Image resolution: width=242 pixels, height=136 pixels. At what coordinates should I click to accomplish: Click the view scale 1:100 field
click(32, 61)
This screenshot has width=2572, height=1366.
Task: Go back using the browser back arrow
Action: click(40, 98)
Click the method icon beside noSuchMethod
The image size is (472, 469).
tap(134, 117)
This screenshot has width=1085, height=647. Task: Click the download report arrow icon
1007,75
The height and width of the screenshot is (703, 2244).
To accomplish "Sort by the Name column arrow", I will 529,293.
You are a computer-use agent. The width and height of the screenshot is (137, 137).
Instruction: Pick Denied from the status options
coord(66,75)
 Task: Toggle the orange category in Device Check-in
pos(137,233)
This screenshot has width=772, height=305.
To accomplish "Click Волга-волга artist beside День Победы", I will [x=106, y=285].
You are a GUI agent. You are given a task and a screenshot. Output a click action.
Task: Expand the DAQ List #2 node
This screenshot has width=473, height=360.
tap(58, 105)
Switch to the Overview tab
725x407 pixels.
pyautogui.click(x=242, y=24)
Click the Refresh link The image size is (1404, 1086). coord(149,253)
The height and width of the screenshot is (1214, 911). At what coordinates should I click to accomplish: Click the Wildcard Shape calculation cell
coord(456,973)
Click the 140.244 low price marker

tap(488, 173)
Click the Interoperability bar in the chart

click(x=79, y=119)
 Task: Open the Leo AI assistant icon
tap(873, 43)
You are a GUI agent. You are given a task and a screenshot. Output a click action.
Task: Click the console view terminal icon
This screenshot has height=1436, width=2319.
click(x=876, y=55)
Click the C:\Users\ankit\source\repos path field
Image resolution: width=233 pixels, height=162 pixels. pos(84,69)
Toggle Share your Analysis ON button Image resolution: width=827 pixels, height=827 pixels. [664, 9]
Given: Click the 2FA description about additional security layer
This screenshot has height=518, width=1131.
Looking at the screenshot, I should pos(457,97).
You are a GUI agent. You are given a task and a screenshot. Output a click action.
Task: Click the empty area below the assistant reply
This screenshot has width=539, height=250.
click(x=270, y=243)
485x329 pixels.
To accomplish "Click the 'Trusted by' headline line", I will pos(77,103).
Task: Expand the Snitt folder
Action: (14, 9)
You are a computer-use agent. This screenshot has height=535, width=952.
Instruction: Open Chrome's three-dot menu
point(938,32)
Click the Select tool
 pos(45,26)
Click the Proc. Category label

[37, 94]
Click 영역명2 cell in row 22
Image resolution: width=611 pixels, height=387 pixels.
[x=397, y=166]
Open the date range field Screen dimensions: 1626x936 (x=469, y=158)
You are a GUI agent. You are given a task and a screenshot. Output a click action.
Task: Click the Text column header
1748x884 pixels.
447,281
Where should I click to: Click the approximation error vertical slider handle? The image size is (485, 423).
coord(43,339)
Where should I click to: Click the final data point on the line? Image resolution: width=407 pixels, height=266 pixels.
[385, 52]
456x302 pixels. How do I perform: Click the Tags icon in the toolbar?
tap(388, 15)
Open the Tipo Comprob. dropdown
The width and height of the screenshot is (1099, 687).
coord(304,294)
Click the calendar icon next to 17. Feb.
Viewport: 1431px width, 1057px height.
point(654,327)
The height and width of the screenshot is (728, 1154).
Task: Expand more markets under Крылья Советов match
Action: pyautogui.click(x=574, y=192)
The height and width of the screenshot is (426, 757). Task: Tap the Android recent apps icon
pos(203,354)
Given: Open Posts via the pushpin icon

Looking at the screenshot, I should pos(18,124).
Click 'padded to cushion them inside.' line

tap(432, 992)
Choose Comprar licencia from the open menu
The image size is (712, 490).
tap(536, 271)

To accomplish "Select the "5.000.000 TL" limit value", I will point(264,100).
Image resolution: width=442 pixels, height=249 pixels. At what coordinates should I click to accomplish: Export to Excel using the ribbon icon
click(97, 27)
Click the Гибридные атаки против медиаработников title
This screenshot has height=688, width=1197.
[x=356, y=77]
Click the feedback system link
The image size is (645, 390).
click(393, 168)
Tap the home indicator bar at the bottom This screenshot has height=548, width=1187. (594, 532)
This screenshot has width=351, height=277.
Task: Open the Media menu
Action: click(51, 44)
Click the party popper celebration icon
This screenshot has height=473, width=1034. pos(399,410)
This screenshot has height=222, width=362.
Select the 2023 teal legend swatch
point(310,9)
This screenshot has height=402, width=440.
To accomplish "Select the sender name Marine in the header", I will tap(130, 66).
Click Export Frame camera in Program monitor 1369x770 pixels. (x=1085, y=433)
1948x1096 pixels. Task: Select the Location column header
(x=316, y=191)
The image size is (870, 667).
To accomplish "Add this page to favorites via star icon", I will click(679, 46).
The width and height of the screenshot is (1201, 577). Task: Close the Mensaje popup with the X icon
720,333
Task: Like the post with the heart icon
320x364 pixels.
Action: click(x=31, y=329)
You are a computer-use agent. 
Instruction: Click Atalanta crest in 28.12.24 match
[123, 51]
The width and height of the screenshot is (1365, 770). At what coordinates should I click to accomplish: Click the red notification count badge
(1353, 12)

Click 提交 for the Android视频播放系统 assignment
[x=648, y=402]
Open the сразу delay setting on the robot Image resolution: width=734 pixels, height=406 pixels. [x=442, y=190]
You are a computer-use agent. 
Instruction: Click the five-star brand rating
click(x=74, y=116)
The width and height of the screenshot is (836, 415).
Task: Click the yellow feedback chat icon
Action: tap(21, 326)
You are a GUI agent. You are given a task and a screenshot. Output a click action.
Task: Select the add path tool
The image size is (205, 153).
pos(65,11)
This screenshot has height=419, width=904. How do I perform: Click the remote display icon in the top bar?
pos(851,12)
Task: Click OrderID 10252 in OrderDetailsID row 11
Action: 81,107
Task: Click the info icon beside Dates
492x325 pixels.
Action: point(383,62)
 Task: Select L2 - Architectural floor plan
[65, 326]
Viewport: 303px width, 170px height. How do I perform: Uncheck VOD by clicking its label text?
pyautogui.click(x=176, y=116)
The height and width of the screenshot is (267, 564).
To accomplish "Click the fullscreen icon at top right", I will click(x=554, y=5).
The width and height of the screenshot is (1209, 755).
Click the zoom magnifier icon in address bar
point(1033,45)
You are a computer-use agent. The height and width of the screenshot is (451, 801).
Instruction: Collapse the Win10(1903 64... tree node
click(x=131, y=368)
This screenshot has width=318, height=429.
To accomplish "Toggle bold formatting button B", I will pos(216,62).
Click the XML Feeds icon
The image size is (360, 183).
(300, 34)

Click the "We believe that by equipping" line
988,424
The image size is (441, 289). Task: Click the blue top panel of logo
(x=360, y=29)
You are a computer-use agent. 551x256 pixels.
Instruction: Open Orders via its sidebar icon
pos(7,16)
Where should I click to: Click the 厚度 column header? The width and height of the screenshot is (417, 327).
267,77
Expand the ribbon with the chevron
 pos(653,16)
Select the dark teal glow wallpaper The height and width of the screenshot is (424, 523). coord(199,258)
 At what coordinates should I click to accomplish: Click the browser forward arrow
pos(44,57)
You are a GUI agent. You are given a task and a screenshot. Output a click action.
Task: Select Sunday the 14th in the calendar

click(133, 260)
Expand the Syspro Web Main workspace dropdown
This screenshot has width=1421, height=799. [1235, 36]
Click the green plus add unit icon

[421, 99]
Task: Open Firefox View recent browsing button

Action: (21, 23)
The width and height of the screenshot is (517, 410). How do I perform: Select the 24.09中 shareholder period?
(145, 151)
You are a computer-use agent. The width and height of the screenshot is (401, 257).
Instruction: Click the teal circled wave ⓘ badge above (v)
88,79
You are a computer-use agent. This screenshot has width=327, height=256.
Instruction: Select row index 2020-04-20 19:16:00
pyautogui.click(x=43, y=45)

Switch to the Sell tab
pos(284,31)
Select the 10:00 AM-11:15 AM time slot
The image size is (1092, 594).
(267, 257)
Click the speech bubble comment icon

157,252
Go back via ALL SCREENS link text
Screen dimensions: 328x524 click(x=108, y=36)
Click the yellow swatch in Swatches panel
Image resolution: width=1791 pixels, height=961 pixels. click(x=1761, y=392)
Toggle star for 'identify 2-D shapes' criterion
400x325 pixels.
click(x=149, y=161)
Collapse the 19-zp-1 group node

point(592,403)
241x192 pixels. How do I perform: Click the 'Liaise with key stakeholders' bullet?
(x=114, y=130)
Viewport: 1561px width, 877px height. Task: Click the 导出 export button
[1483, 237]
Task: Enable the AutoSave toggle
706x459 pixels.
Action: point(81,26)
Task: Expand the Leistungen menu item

(Work to do)
Starting at the beginning of the data and ending at the line that contains "click(x=79, y=119)", rewrite each line as a row of a Markdown table with columns named Row and Line. Skip any blank lines.

(Exercise answer)
| Row | Line |
|---|---|
| 1 | Image resolution: width=242 pixels, height=136 pixels. At what coordinates should I click to accomplish: Click the view scale 1:100 field |
| 2 | click(32, 61) |
| 3 | This screenshot has width=2572, height=1366. |
| 4 | Task: Go back using the browser back arrow |
| 5 | Action: click(40, 98) |
| 6 | Click the method icon beside noSuchMethod |
| 7 | The image size is (472, 469). |
| 8 | tap(134, 117) |
| 9 | This screenshot has width=1085, height=647. Task: Click the download report arrow icon |
| 10 | 1007,75 |
| 11 | The height and width of the screenshot is (703, 2244). |
| 12 | To accomplish "Sort by the Name column arrow", I will 529,293. |
| 13 | You are a computer-use agent. The width and height of the screenshot is (137, 137). |
| 14 | Instruction: Pick Denied from the status options |
| 15 | coord(66,75) |
| 16 |  Task: Toggle the orange category in Device Check-in |
| 17 | pos(137,233) |
| 18 | This screenshot has width=772, height=305. |
| 19 | To accomplish "Click Волга-волга artist beside День Победы", I will [x=106, y=285]. |
| 20 | You are a GUI agent. You are given a task and a screenshot. Output a click action. |
| 21 | Task: Expand the DAQ List #2 node |
| 22 | This screenshot has width=473, height=360. |
| 23 | tap(58, 105) |
| 24 | Switch to the Overview tab |
| 25 | 725x407 pixels. |
| 26 | pyautogui.click(x=242, y=24) |
| 27 | Click the Refresh link The image size is (1404, 1086). coord(149,253) |
| 28 | The height and width of the screenshot is (1214, 911). At what coordinates should I click to accomplish: Click the Wildcard Shape calculation cell |
| 29 | coord(456,973) |
| 30 | Click the 140.244 low price marker |
| 31 | tap(488, 173) |
| 32 | Click the Interoperability bar in the chart |
| 33 | click(x=79, y=119) |